The coating is designed to last 15 to 20 years.
The cost of the project is classified, officials said.
No Exterior Weatherproofing
The Shield Building, which has a critical safety function, was the only structure not coated before the plant went online in 1970. Officials said no coating was required at the time.
But the decision to skip the exterior weatherproofing left the building vulnerable to weathering that eventually caused the 2.5-foot-thick reinforced concrete structure to crack, FirstEnergy conceded in an analysis of the problem in the spring.
The Nuclear Regulatory Commission affirmed those conclusions in its own report in June. The agency recommended that FirstEnergy coat the structure.
Hook noted that the Shield Building was designed to protect the containment vessel. “The containment vessel is there for an accident, so there's no releases,” he said. “So the Shield Building is there to protect us from tornados, missiles, earthquakes and stuff like that.”
‘Very Tight’ Cracks
The cracks are believed to have originated with the Blizzard of 1978, when driving rain soaked into the concrete followed by plummeting temperatures that caused the moisture to freeze and expand.
The damage was not discovered until last October during an unrelated maintenance project.
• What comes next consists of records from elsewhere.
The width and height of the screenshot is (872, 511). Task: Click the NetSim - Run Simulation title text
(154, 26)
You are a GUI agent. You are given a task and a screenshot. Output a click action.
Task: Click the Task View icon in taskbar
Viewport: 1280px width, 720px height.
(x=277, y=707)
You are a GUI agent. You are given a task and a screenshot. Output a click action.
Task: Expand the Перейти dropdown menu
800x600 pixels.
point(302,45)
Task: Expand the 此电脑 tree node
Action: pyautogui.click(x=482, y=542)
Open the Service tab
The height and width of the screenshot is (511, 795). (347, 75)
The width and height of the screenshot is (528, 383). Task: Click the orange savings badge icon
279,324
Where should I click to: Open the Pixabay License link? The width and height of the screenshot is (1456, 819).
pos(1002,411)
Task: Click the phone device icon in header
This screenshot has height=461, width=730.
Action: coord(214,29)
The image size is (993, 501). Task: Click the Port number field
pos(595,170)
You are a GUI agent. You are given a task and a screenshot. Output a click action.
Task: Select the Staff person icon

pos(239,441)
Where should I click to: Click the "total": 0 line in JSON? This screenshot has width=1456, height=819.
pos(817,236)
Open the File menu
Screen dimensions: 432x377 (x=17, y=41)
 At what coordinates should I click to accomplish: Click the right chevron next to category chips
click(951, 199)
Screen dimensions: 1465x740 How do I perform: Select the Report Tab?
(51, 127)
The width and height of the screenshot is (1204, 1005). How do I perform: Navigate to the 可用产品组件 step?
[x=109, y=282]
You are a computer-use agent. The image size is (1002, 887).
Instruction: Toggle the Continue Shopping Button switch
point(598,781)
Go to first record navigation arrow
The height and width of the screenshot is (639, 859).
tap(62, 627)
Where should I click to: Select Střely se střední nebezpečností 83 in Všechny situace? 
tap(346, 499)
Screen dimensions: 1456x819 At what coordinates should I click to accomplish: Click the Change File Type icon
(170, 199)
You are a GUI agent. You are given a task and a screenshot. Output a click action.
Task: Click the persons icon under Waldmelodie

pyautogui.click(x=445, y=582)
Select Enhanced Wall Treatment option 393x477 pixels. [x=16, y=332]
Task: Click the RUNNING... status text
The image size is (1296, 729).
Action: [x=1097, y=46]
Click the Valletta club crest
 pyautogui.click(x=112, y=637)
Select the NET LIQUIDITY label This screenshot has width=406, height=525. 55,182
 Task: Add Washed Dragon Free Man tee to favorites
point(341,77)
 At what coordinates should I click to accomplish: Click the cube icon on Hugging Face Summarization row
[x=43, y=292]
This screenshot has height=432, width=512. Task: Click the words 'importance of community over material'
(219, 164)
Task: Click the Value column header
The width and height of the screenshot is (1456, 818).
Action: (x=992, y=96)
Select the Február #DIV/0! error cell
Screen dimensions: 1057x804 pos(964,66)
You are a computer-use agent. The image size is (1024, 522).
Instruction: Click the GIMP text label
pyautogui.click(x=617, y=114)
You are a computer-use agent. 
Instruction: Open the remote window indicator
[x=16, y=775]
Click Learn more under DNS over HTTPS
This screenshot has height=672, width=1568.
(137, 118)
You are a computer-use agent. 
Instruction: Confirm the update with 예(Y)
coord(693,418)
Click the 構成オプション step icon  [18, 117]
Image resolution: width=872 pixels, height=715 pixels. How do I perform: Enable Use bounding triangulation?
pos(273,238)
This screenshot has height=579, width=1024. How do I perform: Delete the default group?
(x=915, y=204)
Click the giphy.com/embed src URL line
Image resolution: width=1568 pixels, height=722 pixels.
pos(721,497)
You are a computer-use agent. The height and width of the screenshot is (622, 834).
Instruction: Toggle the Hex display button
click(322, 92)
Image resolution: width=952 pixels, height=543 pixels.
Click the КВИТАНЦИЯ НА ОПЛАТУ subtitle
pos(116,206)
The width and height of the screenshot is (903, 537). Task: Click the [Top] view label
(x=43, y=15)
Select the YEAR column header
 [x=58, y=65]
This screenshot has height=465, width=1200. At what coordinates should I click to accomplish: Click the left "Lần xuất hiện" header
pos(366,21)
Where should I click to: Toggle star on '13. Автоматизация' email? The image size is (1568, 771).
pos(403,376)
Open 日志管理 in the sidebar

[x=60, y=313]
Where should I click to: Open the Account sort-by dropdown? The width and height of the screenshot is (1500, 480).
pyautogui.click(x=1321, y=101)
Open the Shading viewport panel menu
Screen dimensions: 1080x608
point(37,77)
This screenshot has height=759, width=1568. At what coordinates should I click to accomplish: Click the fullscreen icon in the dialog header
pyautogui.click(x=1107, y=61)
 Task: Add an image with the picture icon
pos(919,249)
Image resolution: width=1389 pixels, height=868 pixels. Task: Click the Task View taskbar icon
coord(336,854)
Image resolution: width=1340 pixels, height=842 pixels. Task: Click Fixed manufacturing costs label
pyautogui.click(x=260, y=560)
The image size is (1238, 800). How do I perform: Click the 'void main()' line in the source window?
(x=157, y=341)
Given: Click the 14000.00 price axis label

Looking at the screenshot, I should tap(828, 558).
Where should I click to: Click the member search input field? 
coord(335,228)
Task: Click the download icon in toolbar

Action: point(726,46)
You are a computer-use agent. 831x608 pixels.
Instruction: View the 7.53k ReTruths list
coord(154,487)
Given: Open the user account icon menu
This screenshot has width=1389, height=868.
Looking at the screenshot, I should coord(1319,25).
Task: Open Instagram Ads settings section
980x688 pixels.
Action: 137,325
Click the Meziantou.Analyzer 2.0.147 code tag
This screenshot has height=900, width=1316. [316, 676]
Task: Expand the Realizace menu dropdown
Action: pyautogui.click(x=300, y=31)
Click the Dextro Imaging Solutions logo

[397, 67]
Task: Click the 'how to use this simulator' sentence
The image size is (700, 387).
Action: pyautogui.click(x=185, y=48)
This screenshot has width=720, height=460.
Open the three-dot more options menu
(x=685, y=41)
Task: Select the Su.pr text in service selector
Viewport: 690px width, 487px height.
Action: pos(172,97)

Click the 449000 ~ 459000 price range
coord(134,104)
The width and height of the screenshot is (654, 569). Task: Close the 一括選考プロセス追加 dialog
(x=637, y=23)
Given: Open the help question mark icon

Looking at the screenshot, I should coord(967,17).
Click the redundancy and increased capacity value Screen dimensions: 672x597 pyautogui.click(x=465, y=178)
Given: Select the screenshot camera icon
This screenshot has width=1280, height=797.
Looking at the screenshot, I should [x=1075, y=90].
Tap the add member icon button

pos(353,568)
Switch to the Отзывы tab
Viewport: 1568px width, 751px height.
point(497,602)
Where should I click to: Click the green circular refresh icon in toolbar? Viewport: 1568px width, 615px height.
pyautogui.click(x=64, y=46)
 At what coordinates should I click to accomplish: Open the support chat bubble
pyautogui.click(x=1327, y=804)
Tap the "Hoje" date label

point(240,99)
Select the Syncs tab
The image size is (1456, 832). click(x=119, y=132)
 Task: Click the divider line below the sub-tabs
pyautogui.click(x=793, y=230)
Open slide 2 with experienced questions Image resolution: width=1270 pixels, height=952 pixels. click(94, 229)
At the time, contractors were cutting through the structure to create an access hole to replace the reactor head, which had sustained a through-and-through hole caused by corrosion.
Crews discovered a hairline crack inside the wall, and further study revealed more extensive cracking in the concrete.
Hook said the crack widths “are very, very tight" and measure “approximately 'point-zero-one' inches."
The company said the coating would provide “another layer of safety.”
The coating work is expected to be completed by the end of September.
‘Not at All Comforted’
Environmentalists who are now fighting a 20-year extension of the plant’s operating license say the new coating does not allay their concerns.
The groups, including Beyond Nuclear, Citizens Environment Alliance of Southwestern Ontario, and Don't Waste Michigan, have urged regulators to deny the renewal for Davis-Besse when its license expires in 2017.
"I'm not at all comforted that they discovered an error that never should have happened to the most expensive and safety-significant building on the site," said Terry Lodge, a Toledo attorney representing the coalition.
Added Kevin Kamps of Beyond Nuclear, "It's 40 years too late. Weather sealant will not fix the cracks that are there."